▶ _Selected text_
******
Do not tell ANYONE at work about your diagnosis, it's not at all what most think. Mycoplasma site, Nicolson. find it.

I would refer to this as mycoplasma, not pneumonia if you talk to anyone but best to keep all that private and say that you have various matters if you have to say anything at all.

If you are in an intimate relationship, even "just" kissing, there may be some concerns. I just can't get into that, though.
Posted by Keebler (Member # 12673) on :

MYCOPLASMA research website

Institute for Molecular Medicine - Garth Nicolson, PhD

He is the premier researcher in the area of chronic stealth mycoplasma infections

In the FAQ link, there is a question about a husband - wife
Posted by Keebler (Member # 12673) on :
Re: Gossip at work. Even just "sharing" -- apparently others are talking about a coworker who is ill.

Be very careful not to engage in any talk about ANYONE's health or personal life, other than hobbies and light talk.

If others say something about someone's health, please be there with a good neutral statement and then shift the topic.

To go beyond that can be damaging to others and to yourself by setting the stage for it being okay to discuss others' health issues. it is not.

From a career point, others really do not have the necessary background for the full context. And if they know someone is weak, that perception can torpedo a future.

If the other worker's health comes up again, please say something like you admire her ability or skill in a certain area or project -- or other words that impart good strong imagery. You would want the same for you if others were to talk about you. Do not talk about her health.
******
▶ _Data section_

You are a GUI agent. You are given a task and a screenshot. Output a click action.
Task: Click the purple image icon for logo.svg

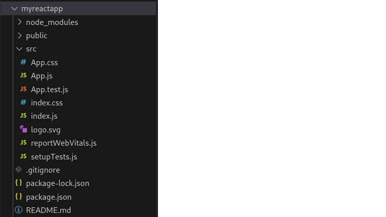coord(23,129)
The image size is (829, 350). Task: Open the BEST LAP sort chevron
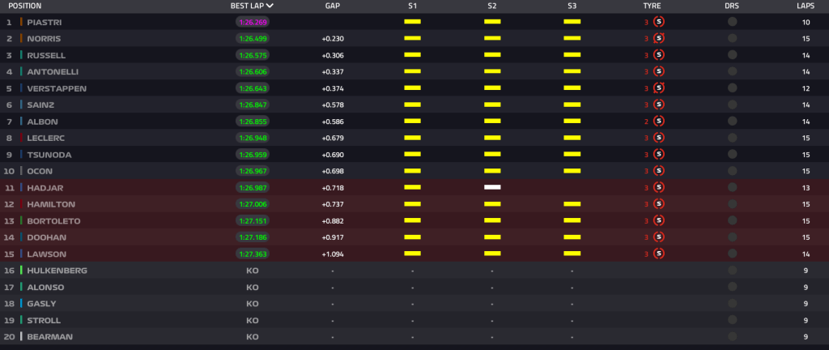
******
▶ _What to work on_
Continue the forum thread on mycoplasma and keeping health matters private at work, picking up after its last sentence.

▶ _Exercise result_
And if you talk about your health, you can bet others will, too, and they may not get it all correct. Project a sense of control and strength even if you are wearing concrete boots, carry that off with a certain style -- not faking it - but a certain centeredness.

Conduct yourself in a fashion (however that needs to be) that tells them you do what you have to do and can face adversity head on.
Posted by Samlyme (Member # 43732) on :
Ok, thanks for relieving my fears. I kept wondering if I gave it to her. Maybe by sneezing on some paperwork that I handed off to her or something. I definitely wasn't going to mention that I have it.

Thanks for the disclosure advice. I've sort of done a 180 with my workplace health disclosure. I'm cutting back on sharing now but I was just diagnosed in May after starting my new job and was completely obsessed with lyme for at least two months. So everyone knows I have it.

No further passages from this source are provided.